Today is the last day of this wretched month. I still have yet to meet someone to prove to me that Valentine's day is a day to celebrate and that February is a fantastic month. It's hard for me to go around and pretend like everything's ok. Everyday, I feel like I'm getting stronger, but it just sucks that I lost my best friend and it's like he doesn't even care. I have to convince myself that if he doesn't want me to be a part of his life, then I shouldn't be upset about him not being a part of mine. We've been through so much though and just to see that it all now means nothing. Almost feels like I made a bad investment and the stocks went down on the stock exchange and I lost a whole bunch of money I can't get back.
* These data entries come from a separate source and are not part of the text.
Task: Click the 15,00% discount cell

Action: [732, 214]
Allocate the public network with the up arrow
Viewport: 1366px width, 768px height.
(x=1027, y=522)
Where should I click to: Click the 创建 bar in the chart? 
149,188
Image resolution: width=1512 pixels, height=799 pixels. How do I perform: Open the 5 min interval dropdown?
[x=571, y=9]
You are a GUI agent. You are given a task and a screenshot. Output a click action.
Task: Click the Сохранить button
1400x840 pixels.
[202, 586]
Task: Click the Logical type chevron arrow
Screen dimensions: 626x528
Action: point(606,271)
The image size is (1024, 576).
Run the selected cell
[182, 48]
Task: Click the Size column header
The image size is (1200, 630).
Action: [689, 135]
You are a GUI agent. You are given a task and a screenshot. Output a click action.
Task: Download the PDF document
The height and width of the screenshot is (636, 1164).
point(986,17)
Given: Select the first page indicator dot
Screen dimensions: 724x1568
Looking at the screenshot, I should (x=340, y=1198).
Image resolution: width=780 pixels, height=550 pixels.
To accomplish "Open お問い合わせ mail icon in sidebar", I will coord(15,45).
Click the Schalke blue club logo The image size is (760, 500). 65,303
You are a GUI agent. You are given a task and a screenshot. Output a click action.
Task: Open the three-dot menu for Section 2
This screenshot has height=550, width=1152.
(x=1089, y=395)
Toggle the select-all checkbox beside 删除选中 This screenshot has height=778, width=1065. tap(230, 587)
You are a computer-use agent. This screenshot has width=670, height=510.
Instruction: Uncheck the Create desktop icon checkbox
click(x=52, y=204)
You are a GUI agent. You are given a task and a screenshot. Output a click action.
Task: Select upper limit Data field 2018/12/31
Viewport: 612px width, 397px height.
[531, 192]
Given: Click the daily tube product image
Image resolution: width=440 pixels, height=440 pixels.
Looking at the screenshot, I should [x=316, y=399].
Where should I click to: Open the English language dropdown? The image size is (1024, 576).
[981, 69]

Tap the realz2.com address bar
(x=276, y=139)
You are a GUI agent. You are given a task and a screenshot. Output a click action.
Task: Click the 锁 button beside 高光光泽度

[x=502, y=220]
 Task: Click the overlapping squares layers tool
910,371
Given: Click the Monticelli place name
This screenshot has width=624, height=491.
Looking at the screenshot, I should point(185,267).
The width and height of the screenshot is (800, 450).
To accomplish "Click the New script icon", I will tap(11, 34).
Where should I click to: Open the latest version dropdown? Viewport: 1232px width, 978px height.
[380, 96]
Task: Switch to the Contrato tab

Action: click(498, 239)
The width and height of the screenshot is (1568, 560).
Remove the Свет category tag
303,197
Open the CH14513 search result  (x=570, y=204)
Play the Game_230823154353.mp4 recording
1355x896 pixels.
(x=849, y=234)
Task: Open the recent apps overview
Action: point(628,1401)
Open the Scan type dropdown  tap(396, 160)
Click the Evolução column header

I see all these people in love and I want that. I refuse to settle for any of these assholes any more.I want someone who thinks I am worth it all for Some one who will fight for me! It may not be today, may be tomorrow, but I will find it one day. I think I saw a post where someone said I would rather be alone forever and look for something fulfilling than to settle for something less and be miserable day in and day out and not give myself the chance.
And I swear it feels like everything happens all at once. I just feel like yelling at God and saying, "Alright! HIT ME WITH YOUR BEST SHOT! I had a guy who broke my heart and left me for dead and tried to come around again and finish the job, I have lost my best friend because he can't grow up, I'm in debt that it feels like I'll never get out of, I feel like I'm running a marathon with just me and my little one, the dryer has gone out, gas is going up, what more do you want!?!?!?! Keep it coming because no matter what I will keep trying to get up! If I can't get up by myself, at least I know I have one hell of a support system that feeds me encouragement and strength and they would either lend me a helping hand to push me to keep going. So keep kicking me and try to keep my down but I'm not going down without a fight, or I'll die trying"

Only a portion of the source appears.